A few months back my mother gifted me two hankies that belonged to my paternal grandmother. One is cream with matching coloured embroidery around the edges, and the second is a light yellow with the same design of embroidery around each side in a lavender colour.
For the longest time, I had no idea what I might do with these hankies. But recently, as I have been researching for my literature review, I came to the conclusion that the hankies might be able to a provide movable element for the quilt. This would enable the quilt to -importantly- address/reflect the constantly shifting/evolving aspects of intersectionality fundamental to thinking about present day ‘feministing’, as well as shifting understandings of what constitutes contemporary craft.

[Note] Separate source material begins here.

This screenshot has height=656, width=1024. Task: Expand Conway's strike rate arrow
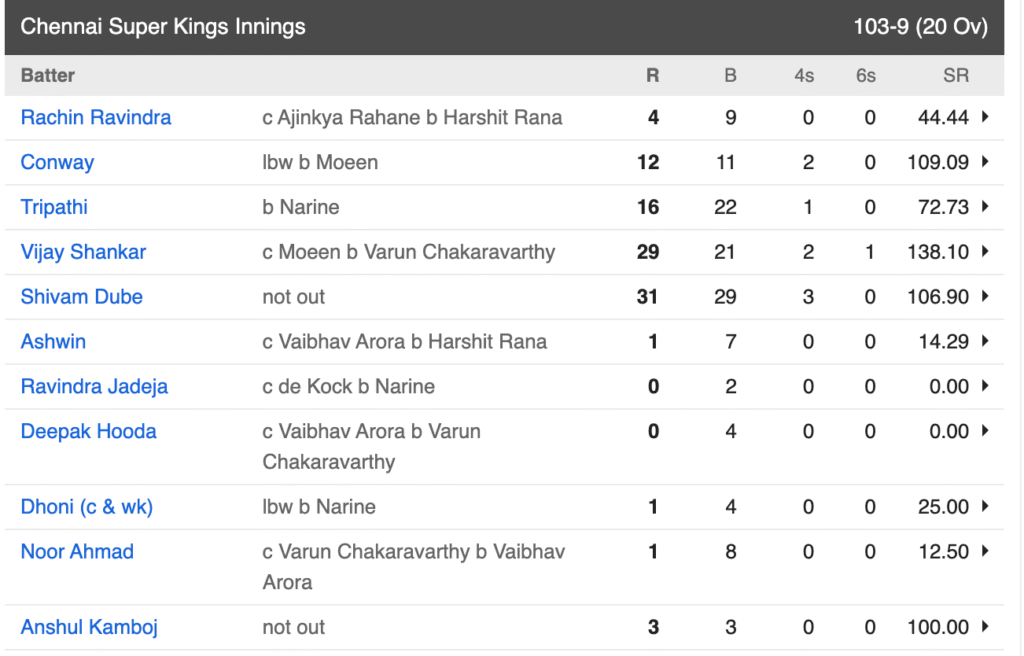coord(985,161)
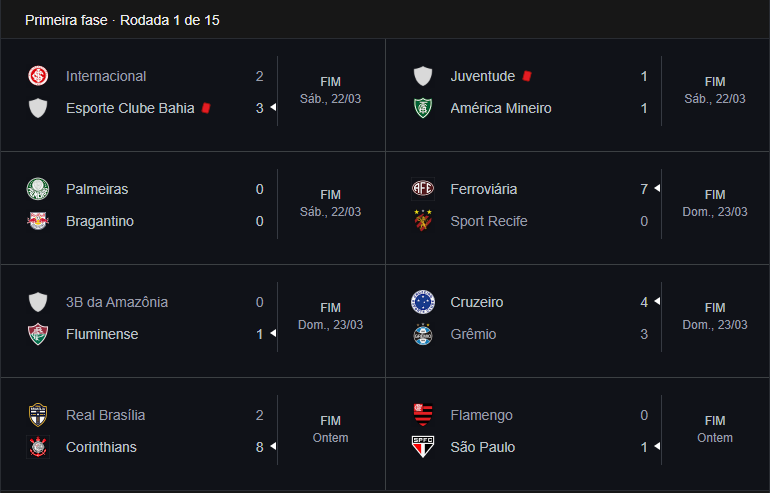Click the Bragantino Red Bull logo

pos(38,221)
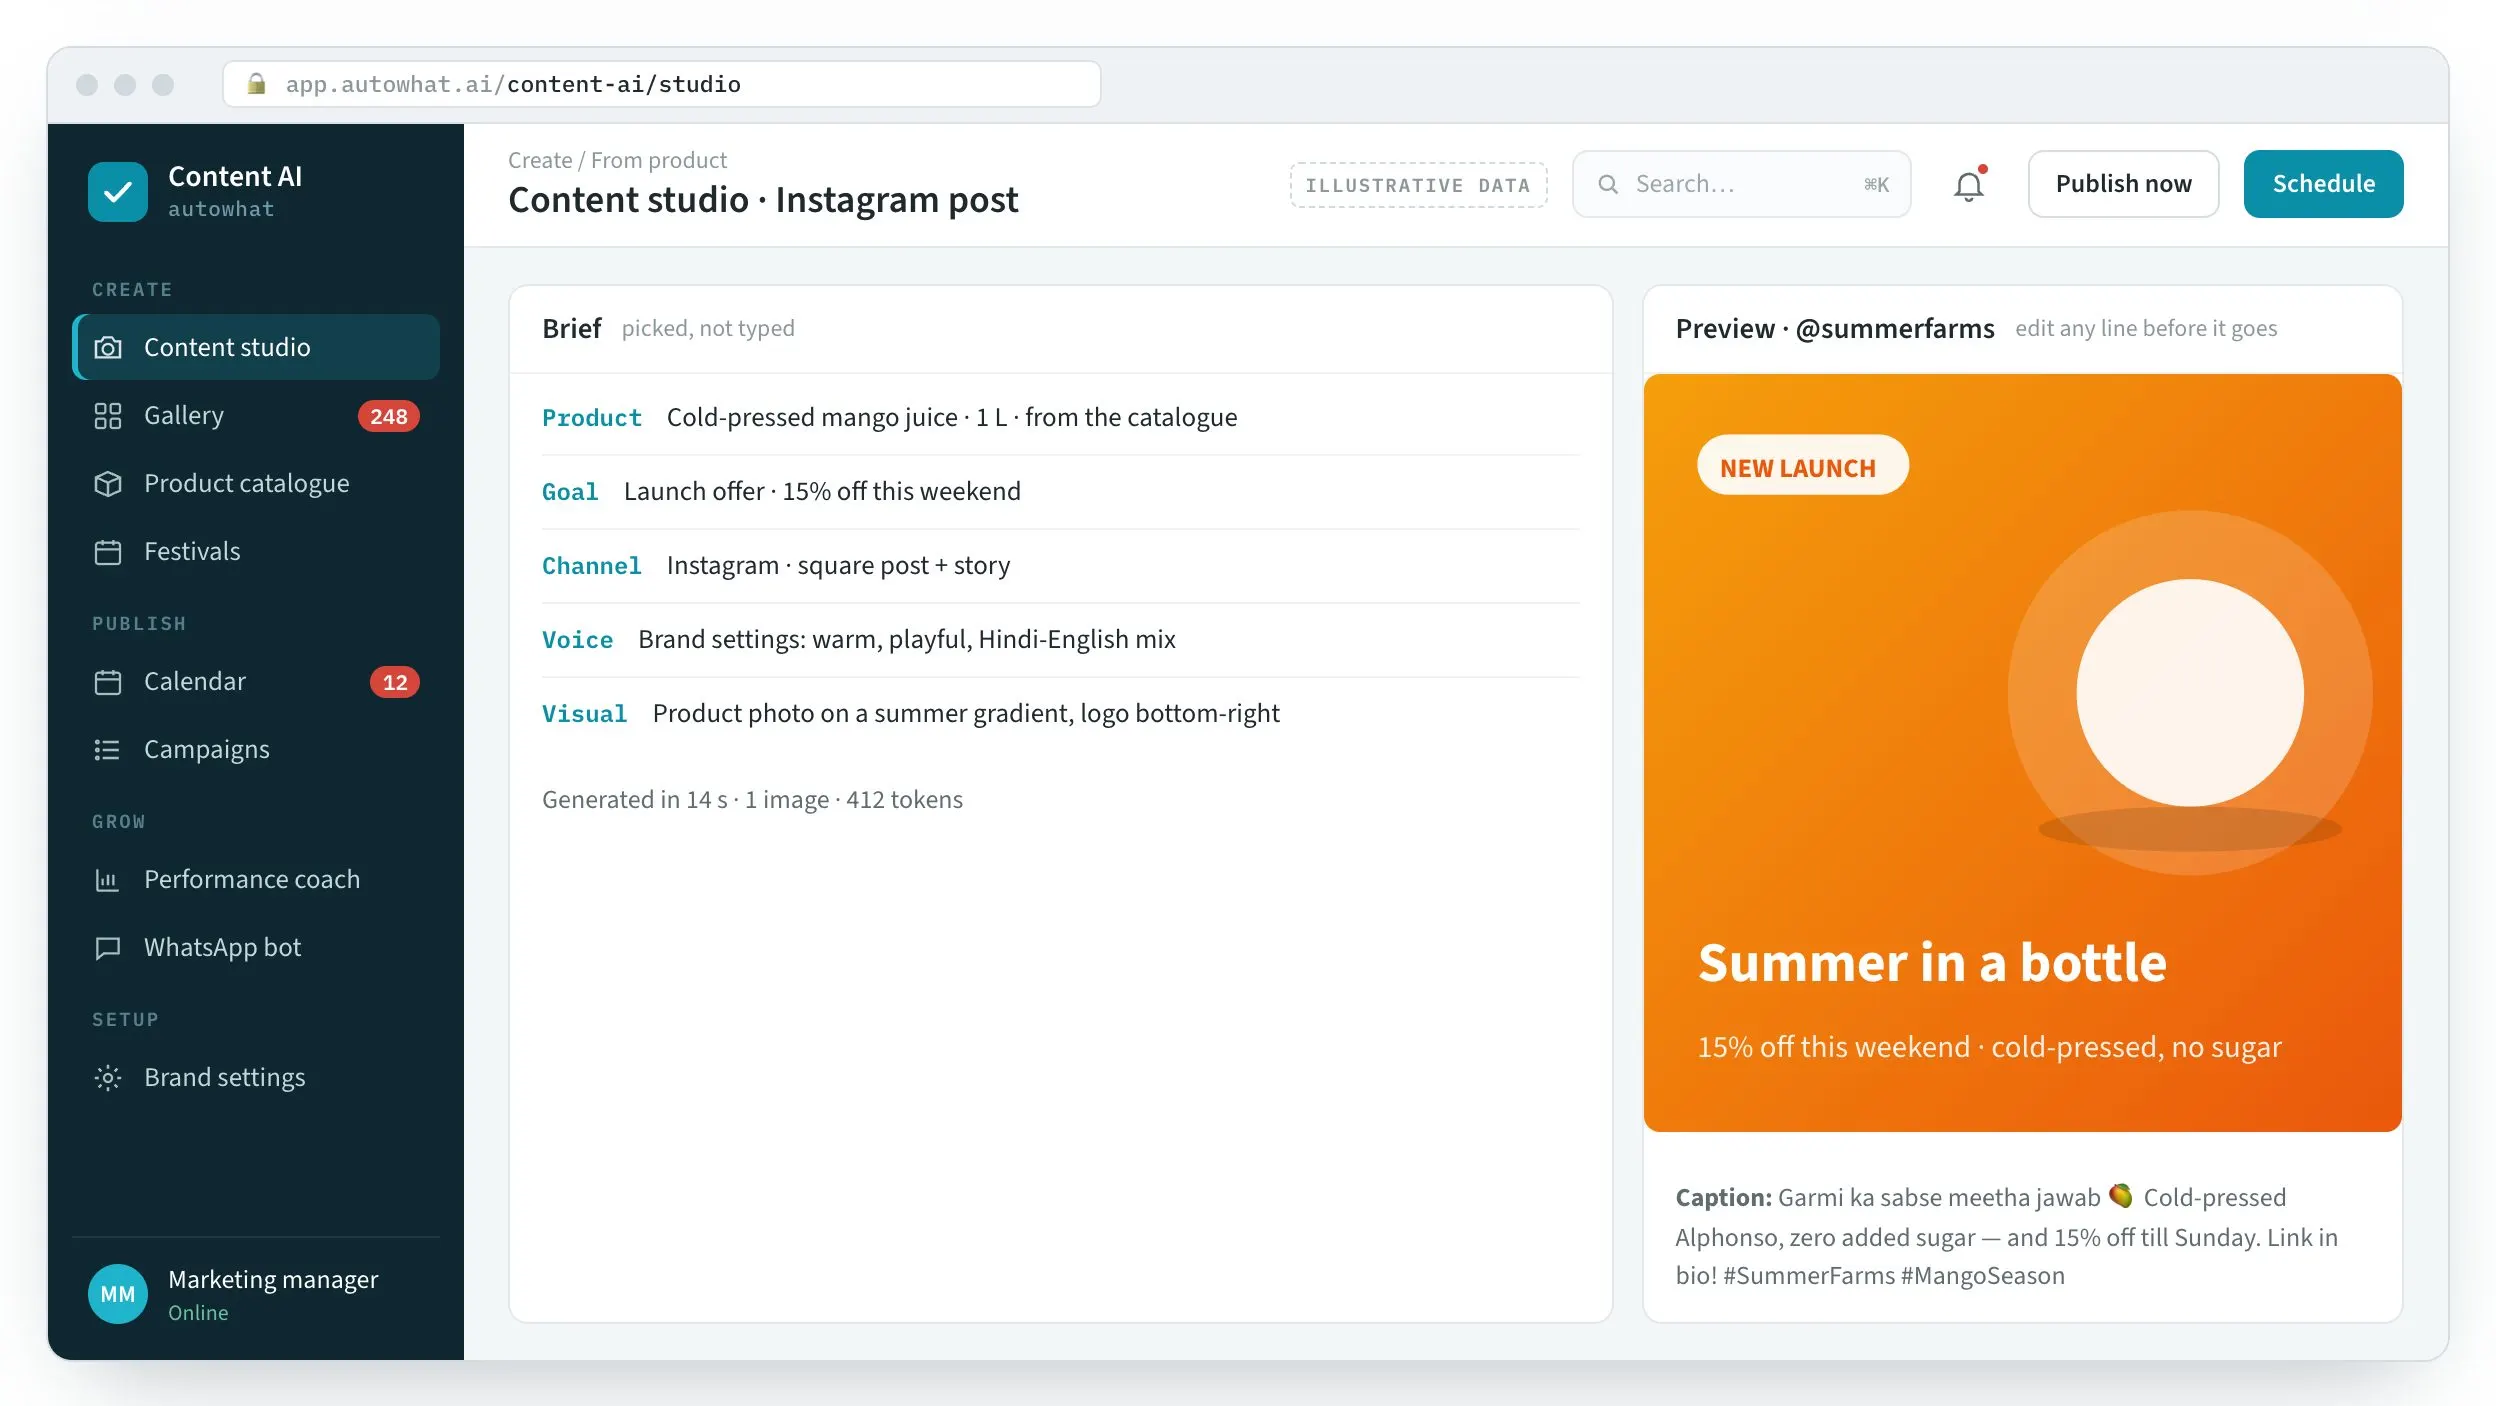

Symbolically the quilt is monogramed because that’s what I remember when I think of many of my grandmother’s belongings; the initials monogramed however I decided should be my own. The typographic font I chose for it’s similarity to that of many posters of the 1970s – the decade where my research begins – and I completed the work in neon thread to symbolize my contemporary revisiting of the 70s font.
On the underside of the hankie I have sewn eight clear snaps so that the finished element can be attached, rotated or removed from the work. Finally, I realized that the snaps on the hankie may not only speak to some complex theoretical elements of feminism, but that it also solved the main symbolic problem that it may otherwise have created. If my initials had been fixed to one corner of the quilt, it would have created a proper way-up, and I created the quilt in the shape of a revolving triangle (meaning that the images in the pattern block face any which way) so that it has not hierarchical structure.
I’m feeling really excited this week as the readings contained within this quilt review continue to deepen.